Adit duduk di depan rumah sambil menatap jalan tanah yang kini terasa seperti batas tipis antara dunia nyata dan sesuatu yang jauh lebih kelam. Sejak hilangnya Pak Seno, suasana desa membeku dalam ketakutan. Tak ada suara anak-anak, tak ada candaan di warung kopi. Bahkan suara ayam pun seperti enggan berkotek. Hanya ada diam. Dan bayang-bayang.
Malam sebelumnya, keranda itu muncul lagi. Tak bersembunyi. Tak lagi menjadi hantu yang beroperasi diam-diam. Ia meluncur di jalanan desa dengan tenang, bagai bagian dari dunia yang tak pernah pergi.
Dan yang lebih mengganggu: tidak ada yang berani menyentuh atau mengusirnya.
Mak Inah kini lebih sering berdoa, kadang menangis sendiri saat membaca kitab tua yang sudah robek di beberapa bagian. Ia seperti menyimpan sesuatu yang ingin dikatakan, tapi terlalu berat untuk diungkap.
Adit tahu, semua ini bukan kebetulan. Bukan sekadar takhayul. Ia harus menggali lebih dalam.
Hari itu, Adit memutuskan untuk kembali ke rumah tua milik kakek-neneknya dari pihak ayah, yang sudah puluhan tahun ditinggalkan. Letaknya di pinggiran hutan kecil, tertutup semak dan pepohonan. Rumah itu berdiri miring, dinding kayunya penuh lumut dan rayap, namun masih cukup kokoh untuk dimasuki.
Pintu berderit saat dibuka.
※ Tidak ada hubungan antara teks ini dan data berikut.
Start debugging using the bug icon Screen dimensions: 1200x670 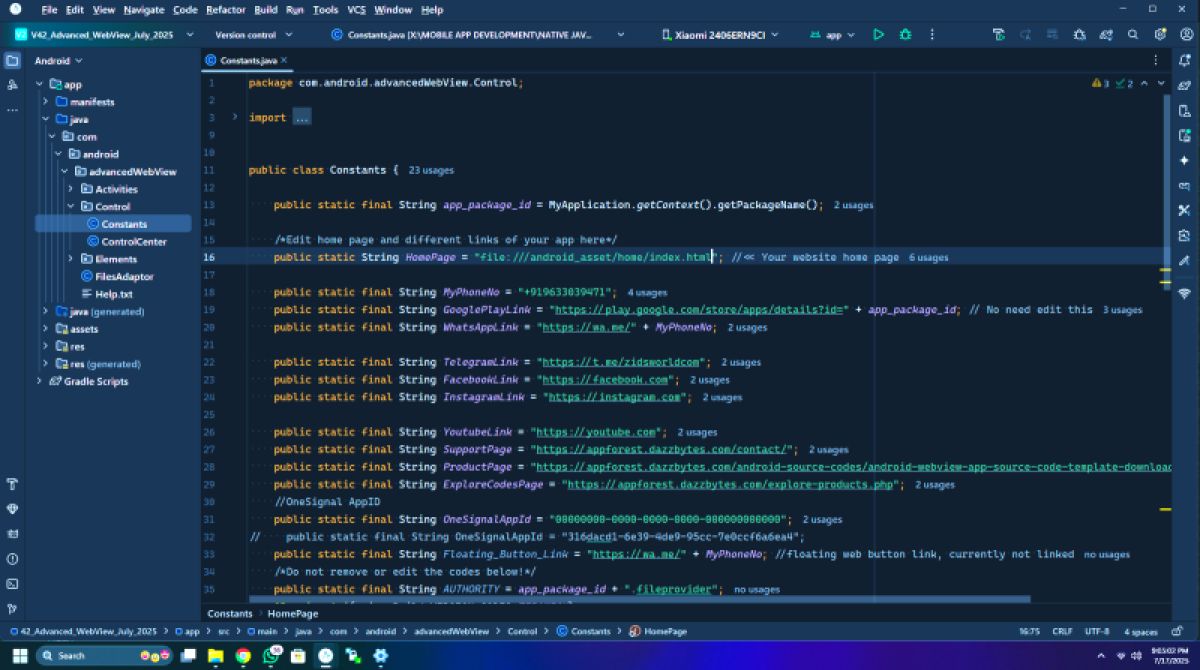tap(905, 34)
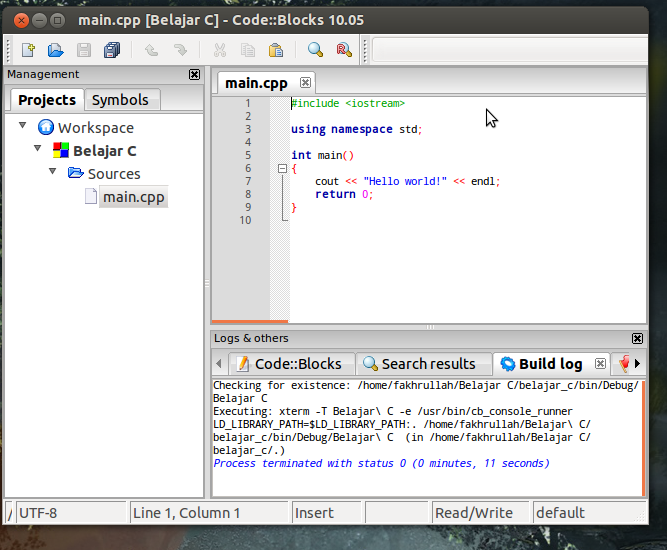Close the Logs & others panel
This screenshot has width=667, height=550.
[637, 339]
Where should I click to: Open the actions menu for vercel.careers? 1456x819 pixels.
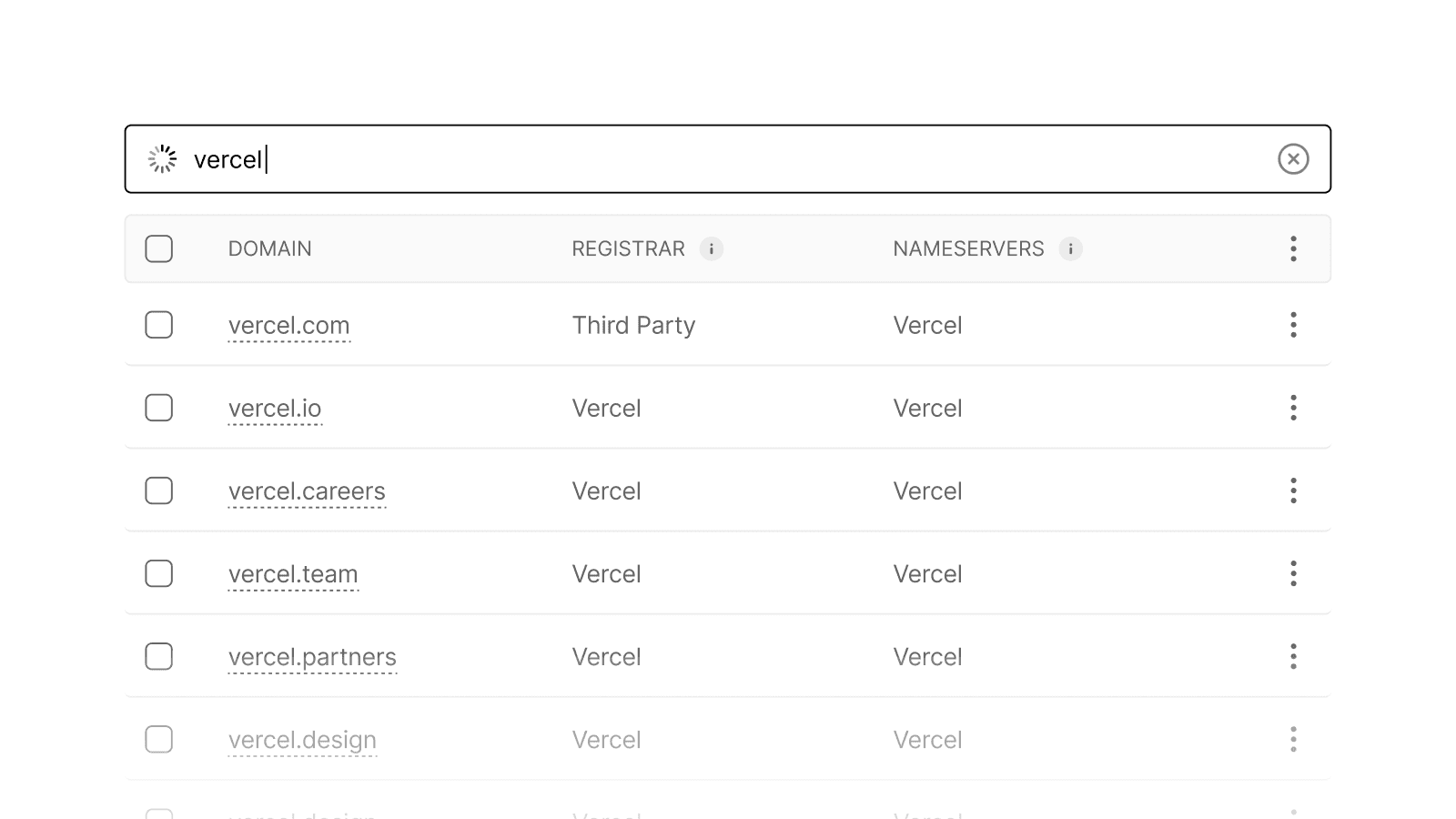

Bau apek, debu, dan kelembaban menyambutnya seperti pelukan dari masa lalu. Ia menyalakan senter dan mulai menyusuri ruangan demi ruangan, mencari sesuatu—apa saja—yang bisa menjelaskan semua ini.
Di sebuah kamar yang tampaknya dulu milik ayahnya, Adit menemukan lemari besi kecil yang terkunci. Setelah beberapa usaha dan satu tendangan keras, pintu lemari terbuka dengan bunyi “klak!” pelan.
Di dalamnya, tersembunyi sebuah buku catatan tua, beberapa foto hitam-putih, dan sebuah peta kasar yang digambar tangan.
Catatan itu ditulis oleh ayah Adit, bertahun-tahun lalu. Tulisannya tergesa, namun penuh emosi. Dalam halaman-halaman awal, Adit membaca:
“Kami berlima. Aku, Wira, Johan, Suro, dan Giman. Kami membuka keranda itu karena penasaran. Karena bodoh. Karena merasa tak ada yang perlu ditakuti selain kematian itu sendiri.”
“Tapi yang kami buka bukan sekadar peti mati. Kami membuka pintu. Dan sesuatu keluar bersama kami.”
Adit menelan ludah. Tangannya bergetar saat membalik halaman.
“Kami mengira berhasil. Tapi malam-malam berikutnya… satu per satu dari kami mulai berubah. Johan ditemukan tergantung di gudang. Giman hilang di sumur tua. Dan Suro… tubuhnya ditemukan, tapi jiwanya seperti telah hilang. Ia menatap kosong selama dua tahun sebelum akhirnya mati dalam tidur.”
“Aku satu-satunya yang bertahan. Tapi aku tahu waktuku akan tiba. Karena sesuatu mengikuti kami sejak malam itu. Dan ia… belum puas.”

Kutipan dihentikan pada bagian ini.